Now, almost seven years into our marriage, I want to change my name on our checks to read, “Mrs. Billy “Tate” Harris.” But why now? Because I now understand what it means to take on someone else’s name. It means that you belong to that person, fully and completely.
When Tate and I got married it was new and exciting. I wanted more than anything to submit to him in every way, but it didn’t happen right off the bat. And, while it still doesn’t happen as much as I would like, my willingness to submit to him in everything, including completely taking on his name and everything that comes with it, gets easier everyday.
Your new name:
When we submit to Christ, God becomes our Father. By doing so, we belong to Him, which includes taking on His name and everything that entails as part of our new identity. During this transition our image changes. Consider what Paul told the church in Corinth about the resurrection: “The first man was of the dust of the earth; the second man is of heaven. As was the earthly man, so are those who are of the earth; and as is the heavenly man, so also are those who are of heaven” (1 Cor. 15:47-48). In the prior verse he reminds them that first comes the natural (aka, Adam, a man of flesh), then comes the spiritual (aka, Jesus and the Holy Spirit). When we make the decision to be adopted by God as his son or daughter things change. We no longer desire to act on the flesh. Rather, it should be the desire of our hearts to be aligned with God’s heart, that he put on display through His Son, Jesus.
This was the problem with the church in Corinth. They claimed to follow Christ, yet plunged themselves into immoral sexual acts (1 Cor. 6:12-20), jealousy (1 Cor. 3:3), quarreling and lawsuits (1 Cor. 6:1-10), boasting (1 Cor. 5:6; 8:1-2; 1:25-31), selfishness and lack of self-control (1 Cor. 10:33-34; 7:5), and worldly company (1 Cor. 15:33-34). Rather than staying as babies nursing their mothers, Paul boldly encourages them to grow into their new identity so they too can eat solid food. He gently and humbly tells them that they are called into fellowship with God’s Son, Jesus Christ, their Lord (1:9) and that they have now have the mind of Christ (2:16).
A professor of apologetics at Biola University, Clay Jones (he has a new book coming out next week titled Why God Allows Evil: An Eternal Perspective Theodicy, click here to read an interview with him and McDowell on this new release), calls a group of people who claim to be Christians, but whose life lacks evidence to support it as Chinos: Christians in Name Only. While he was joking (but still a bit serious), it is true! How many of us have been “Christians” for 5-, 10-, or 30 or more years, but still acts as Chinos? It would be better for the church if those people did not claim the name of Christ at all.
So, where did the name Christian, come from? Acts 11:26 says, “The disciples were called Christians first at Antioch.” In the first century people were identified as a follower of a specific leader by adding “-ian” to the end of the name. For example, in Mark 3:6 we see the name “Herodians,” which refers to the followers of Herod. Likewise, the first followers of Christ were called Christians.

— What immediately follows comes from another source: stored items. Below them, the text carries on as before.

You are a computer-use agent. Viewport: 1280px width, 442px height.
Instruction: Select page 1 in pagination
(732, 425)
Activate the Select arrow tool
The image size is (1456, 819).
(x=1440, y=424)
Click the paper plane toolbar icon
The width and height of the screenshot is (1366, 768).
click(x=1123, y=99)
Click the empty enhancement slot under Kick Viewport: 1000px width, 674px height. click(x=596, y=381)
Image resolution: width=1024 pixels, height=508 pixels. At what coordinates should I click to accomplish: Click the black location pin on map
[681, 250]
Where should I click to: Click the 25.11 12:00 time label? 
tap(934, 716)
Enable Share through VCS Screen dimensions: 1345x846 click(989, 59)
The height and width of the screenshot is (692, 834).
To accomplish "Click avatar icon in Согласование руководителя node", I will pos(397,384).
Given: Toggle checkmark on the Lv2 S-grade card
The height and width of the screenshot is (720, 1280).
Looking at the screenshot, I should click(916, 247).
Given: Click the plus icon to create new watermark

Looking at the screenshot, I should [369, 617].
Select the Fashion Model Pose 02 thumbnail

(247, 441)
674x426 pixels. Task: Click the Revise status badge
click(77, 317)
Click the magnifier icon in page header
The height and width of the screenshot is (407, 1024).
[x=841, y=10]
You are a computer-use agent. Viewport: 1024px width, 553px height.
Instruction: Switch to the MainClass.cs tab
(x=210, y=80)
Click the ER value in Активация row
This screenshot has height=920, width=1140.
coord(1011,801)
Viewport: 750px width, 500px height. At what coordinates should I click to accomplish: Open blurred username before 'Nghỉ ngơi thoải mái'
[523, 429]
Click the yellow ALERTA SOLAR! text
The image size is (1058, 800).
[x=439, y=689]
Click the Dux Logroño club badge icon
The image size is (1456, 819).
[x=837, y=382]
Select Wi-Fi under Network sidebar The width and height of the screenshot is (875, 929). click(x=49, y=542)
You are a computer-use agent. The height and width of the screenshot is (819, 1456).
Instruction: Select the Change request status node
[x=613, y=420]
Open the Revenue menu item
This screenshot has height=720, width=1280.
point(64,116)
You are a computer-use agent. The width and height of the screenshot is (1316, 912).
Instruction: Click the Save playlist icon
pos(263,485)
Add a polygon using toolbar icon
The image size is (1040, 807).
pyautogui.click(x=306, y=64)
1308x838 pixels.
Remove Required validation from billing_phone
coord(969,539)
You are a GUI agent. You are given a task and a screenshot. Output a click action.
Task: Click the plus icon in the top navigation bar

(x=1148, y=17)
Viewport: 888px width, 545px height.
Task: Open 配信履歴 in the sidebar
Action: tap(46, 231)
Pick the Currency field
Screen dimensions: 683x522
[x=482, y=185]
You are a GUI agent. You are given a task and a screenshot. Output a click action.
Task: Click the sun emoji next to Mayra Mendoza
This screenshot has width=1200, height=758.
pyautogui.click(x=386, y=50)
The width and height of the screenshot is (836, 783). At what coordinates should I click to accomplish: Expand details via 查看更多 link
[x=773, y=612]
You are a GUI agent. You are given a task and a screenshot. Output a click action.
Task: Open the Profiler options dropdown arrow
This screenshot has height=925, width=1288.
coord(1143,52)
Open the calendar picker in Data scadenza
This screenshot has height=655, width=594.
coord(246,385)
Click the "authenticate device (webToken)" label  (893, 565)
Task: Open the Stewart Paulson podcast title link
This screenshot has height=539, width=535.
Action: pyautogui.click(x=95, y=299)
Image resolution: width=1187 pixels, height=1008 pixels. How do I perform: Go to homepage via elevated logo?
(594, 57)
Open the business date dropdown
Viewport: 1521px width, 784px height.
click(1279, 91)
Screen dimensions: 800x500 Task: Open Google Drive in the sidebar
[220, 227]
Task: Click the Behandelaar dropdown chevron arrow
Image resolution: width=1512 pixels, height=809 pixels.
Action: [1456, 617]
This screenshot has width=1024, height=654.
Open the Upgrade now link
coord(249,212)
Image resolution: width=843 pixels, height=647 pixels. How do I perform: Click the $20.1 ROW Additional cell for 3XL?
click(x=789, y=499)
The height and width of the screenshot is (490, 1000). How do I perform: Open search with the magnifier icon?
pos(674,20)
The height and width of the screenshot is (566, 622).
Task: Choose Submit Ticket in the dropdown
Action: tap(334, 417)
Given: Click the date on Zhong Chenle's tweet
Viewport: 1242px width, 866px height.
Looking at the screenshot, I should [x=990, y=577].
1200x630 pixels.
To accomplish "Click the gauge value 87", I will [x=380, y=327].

What did it mean to be a Christian? Looking at the the rest of the New Testament what it meant was simple: you lived what the evidence told you. From the perspective of Luke, who chose to “carefully investigate” the eyewitness accounts of Jesus life, death, and resurrection, he opens Acts by saying,
In the first book, O Theophilus, I have dealt with all that Jesus began to do and teach, until the day when he was taken up, after he had given commands through the Holy Spirit to the apostles whom he had chosen. He presented himself alive to them after his suffering by many proofs, appearing to them during forty days and speaking about the kingdom of God.
This is only the first of nearly 30 mentioning of the resurrection in the book of Acts. Do you think the apostles would have listened to these commands had it not been true? Would Luke have identified the evidence as “eye witness” accounts of the risen Lord had there been a possibility of any part of the story being fabricated? Highly doubtful. Acts and the books that follow are full of bold men and women who stood up for Jesus and suffered in His sufferings, even to the point of death, without recanting their testimony of what they were firsthand witnesses of. These first Christians were willing to suffer and die to be called a follower of Christ.
Suffering for the name:
This makes me think about our newly adopted son, Asa. When he said “Yes” to being our son, it meant that he now must embrace all of us. Not just the good. He also gets the bad. The same goes for us. By saying “Yes” to him being our son, that didn’t mean that we got him from that point forward. No. It meant that we got all of him, including the first ten years of his life that we missed. The abandonment, attachment difficulties, loneliness, fear, and rejection as well as the joy, friendships, and stories of people that mothered and fathered him until he was in our arms. All of him is now ours, the good and the bad.
Just after the martyrdom of Stephen and the persecution of the church in Jerusalem, God told a man named Ananias to to go to Paul. When Ananias bucked at this command due to Paul’s history of killing the Christians, God says, “I will show him how much he must suffer for my name.”
Being a part of an earthly family means you rejoice during the graduations, birthdays, weddings, and milestones, but it doesn’t stop there. It also means that you suffer with one another. Consider the death of a family member or a sibling struggling to make the right decisions.
The same happens when you are adopted into God’s family. Being a son or daughter of God may mean temporary suffering by natural or moral evil, but you can be sure that it is one thing: temporary. Thankfully, just like Jesus’ Father walked Him through His suffering, He will always walk us through ours. We rejoice with those who rejoice and mourn with those who are mourning.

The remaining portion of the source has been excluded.